The second thief wants the number of coins to be divisible by \(5\) because she wants to split her share with her four siblings.
The third thief wants the number of coins to be divisible by \(7\) since he wants to split his share amongst seven company stocks.
However, they’re stuck as the number of coins isn’t divisible by any of these numbers. In fact, the number of coins is \(1\) more than a multiple of \(3\), \(3\) more than a multiple of \(5\) and \(5\) more than a multiple of \(7\).
What’s the smallest number of coins they could have? (And if you’re feeling generous, how would you help them out?)

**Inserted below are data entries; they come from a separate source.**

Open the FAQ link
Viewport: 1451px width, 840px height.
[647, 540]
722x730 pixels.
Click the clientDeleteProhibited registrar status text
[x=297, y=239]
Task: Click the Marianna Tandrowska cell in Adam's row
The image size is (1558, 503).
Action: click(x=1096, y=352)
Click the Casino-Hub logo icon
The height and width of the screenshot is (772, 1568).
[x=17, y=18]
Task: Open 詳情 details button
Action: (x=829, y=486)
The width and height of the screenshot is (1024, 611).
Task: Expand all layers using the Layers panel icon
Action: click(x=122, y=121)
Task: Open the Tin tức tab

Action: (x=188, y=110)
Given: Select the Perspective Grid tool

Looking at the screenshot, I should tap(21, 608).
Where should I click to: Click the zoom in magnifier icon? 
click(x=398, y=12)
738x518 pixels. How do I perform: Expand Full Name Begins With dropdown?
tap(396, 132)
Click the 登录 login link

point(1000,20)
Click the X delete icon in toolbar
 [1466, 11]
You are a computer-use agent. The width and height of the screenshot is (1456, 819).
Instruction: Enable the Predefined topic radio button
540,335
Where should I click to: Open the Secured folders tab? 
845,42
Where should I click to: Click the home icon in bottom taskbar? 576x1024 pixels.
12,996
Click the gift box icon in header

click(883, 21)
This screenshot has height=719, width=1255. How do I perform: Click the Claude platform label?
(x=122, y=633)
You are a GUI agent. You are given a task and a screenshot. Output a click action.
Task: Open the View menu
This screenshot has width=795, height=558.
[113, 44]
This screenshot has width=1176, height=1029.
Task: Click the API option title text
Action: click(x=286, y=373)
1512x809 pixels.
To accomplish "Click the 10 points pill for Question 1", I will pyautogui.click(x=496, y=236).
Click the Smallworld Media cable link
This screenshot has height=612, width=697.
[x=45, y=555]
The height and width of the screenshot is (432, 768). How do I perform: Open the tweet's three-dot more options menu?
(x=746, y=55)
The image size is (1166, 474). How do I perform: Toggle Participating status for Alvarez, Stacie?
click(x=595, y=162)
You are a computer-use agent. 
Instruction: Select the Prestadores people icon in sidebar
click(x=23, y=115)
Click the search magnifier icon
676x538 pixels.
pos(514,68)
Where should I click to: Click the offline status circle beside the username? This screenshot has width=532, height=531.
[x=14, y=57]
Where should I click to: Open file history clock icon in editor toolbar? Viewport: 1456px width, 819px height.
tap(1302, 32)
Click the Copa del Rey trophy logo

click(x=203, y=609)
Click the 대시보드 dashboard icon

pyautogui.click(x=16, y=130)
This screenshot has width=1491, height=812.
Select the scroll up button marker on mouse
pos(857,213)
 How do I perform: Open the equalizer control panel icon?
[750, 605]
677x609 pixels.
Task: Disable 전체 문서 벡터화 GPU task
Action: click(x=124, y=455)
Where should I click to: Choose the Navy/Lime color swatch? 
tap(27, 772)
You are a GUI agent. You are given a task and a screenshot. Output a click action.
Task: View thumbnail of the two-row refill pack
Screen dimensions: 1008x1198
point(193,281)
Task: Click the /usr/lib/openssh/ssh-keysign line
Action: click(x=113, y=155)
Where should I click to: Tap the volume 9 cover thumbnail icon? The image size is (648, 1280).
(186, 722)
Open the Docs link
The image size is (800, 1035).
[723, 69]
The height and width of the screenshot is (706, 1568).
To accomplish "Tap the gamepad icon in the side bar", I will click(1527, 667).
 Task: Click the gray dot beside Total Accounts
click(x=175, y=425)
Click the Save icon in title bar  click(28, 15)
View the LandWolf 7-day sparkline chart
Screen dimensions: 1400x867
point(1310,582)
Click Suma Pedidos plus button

Munira wants to put \(6\) books on her shelf, \(4\) of which are red and \(2\) of which are blue. The four red ones are a small paperback, a small hardback, a large paperback and a large hardback. The two blue ones are both paperback, one small and one large. She doesn’t want the two blue ones next to each other. In how many ways can she do this?
Imagine a cube that’s turquoise on the front, pink on top, yellow on the right, white on left, dark blue on back and orange on the bottom. If Arne rotates this \(180^{\circ}\) about the line through the middles of the turquoise and dark blue sides, then does it again, he gets back to the original cube. If Arne rotates this \(90^{\circ}\) about that same line, then does that three more times, then he also gets back to the original cube.
Is there a rotation he could do, and then do twice more, to get back to the original cube?
Arne has a cube which is pink on top and orange on bottom, yellow on right and white on left, turquoise on front and dark blue at the back. He rotates this once so that it looks different. Could he perform the same rotation four more times and get back to the original colouring?